After his death I was in shock, frozen in a lack of feeling. It took a long time to believe it had happened at all because nothing felt that different. There was no body, no blood, no scrambling to plan. Just a mark on the carpet where the medical examiner’s stretcher had rolled. We didn’t speak about it with anyone because of the circumstances. There was a fear of being arrested, persecuted somehow for allowing him to choose his destiny. In this moral hellscape, even death with dignity is a crime. The nurses who helped him on the way out flew down from Chicago and back again without saying much at all other than he was happy to leave. They said he smiled as he passed. Almost immediately my mother and I left for a trip abroad together.
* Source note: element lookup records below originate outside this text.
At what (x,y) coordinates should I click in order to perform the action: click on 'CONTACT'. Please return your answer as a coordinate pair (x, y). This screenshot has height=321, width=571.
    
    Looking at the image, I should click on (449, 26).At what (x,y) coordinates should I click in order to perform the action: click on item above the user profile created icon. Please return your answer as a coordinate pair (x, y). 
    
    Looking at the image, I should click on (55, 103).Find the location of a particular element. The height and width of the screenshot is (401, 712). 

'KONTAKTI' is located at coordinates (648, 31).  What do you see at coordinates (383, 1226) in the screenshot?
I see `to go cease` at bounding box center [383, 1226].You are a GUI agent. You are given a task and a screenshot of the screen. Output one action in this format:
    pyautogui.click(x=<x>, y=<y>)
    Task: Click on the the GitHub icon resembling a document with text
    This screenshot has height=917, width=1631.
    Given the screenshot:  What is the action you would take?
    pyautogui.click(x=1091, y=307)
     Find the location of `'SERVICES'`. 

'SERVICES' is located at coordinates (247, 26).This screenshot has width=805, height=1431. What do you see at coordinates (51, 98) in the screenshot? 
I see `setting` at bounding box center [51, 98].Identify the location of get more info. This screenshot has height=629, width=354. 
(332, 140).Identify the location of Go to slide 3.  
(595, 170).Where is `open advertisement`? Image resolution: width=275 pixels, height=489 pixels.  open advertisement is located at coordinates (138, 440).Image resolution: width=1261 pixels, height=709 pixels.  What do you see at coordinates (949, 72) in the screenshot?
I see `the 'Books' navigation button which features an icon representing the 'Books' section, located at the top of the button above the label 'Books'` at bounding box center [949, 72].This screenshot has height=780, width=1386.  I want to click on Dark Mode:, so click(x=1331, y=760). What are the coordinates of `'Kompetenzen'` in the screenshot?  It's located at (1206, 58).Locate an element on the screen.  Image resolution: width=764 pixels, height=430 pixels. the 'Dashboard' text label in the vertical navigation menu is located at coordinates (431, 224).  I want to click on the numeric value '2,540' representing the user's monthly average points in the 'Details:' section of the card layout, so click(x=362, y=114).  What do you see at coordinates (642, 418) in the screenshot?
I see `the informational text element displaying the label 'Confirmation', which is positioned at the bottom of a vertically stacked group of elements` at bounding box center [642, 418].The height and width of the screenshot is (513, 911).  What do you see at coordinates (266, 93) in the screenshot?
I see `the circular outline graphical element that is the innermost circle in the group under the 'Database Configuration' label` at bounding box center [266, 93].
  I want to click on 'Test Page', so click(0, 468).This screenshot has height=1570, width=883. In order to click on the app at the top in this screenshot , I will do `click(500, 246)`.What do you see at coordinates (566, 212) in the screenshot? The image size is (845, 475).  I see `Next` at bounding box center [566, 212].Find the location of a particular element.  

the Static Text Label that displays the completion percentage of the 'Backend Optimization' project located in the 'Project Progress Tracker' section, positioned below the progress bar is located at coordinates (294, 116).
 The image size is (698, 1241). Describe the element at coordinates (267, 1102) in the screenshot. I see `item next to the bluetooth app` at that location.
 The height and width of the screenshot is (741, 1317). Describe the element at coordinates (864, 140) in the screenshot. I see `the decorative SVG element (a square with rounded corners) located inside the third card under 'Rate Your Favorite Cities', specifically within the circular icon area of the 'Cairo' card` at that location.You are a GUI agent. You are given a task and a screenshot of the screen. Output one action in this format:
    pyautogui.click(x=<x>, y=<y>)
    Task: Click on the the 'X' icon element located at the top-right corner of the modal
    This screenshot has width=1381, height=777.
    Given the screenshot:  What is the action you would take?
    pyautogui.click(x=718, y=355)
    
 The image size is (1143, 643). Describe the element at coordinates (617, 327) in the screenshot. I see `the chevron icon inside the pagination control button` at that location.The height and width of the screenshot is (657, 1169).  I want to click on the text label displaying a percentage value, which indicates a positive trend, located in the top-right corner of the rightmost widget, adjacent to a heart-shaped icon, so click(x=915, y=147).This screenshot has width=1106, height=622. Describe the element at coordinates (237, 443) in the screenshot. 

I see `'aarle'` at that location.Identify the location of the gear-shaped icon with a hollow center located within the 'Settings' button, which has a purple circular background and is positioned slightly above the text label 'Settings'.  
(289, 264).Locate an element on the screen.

Iceland. A land of dramatic negatives was fitting. The bleakness and black beaches seemed to mirror some kind of shared trauma between us. Empty hearts turned inside out to a landscape. Craggy rocks with no trace of life. We were alone - together on an orphan island.
After he left I had so many questions. Did it hurt? Did you mean the nasty things you said? What should I do with you and Grandma’s things? It felt sacrilegious to throw them out. Their artifacts of love and human life would lose all meaning without a witness. An already small voice would be lost in the primordial din. It still didn’t seem real even as the weeks passed. He was here, in a body, with his old hand tucked in my young hand, then he was a heavy steel box of ashes. I still have dreams I find him in the woods, in a canyon, in a cabinet and he is full of color and life and this has been a joke. There must be a misfire somewhere in my object permanence module. I drive downtown every day on the way to work and I pass by the building he sold gum to businessmen in as a child. I pound the pavement too, scared of hell, of dying alone, of losing myself, trying to catch my breath and quiet the roar. I kept the books, I kept the furniture, I kept the ashes I kept the strange, silent sorrow of a life lost. If I don’t keep it who will?